- _GOAL OF THE EXERCISE_: Reproduce all of the rows below, changing each "screenshot" to "screen image" and leaving every other part unchanged.

### DATA TO PROCESS ###

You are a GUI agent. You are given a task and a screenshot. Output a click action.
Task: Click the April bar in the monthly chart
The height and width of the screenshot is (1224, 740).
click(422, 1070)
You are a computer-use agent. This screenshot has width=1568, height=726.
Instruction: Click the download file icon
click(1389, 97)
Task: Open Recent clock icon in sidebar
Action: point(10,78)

###

- _FINISHED TASK_:
You are a GUI agent. You are given a task and a screen image. Output a click action.
Task: Click the April bar in the monthly chart
The height and width of the screen image is (1224, 740).
click(422, 1070)
You are a computer-use agent. This screen image has width=1568, height=726.
Instruction: Click the download file icon
click(1389, 97)
Task: Open Recent clock icon in sidebar
Action: point(10,78)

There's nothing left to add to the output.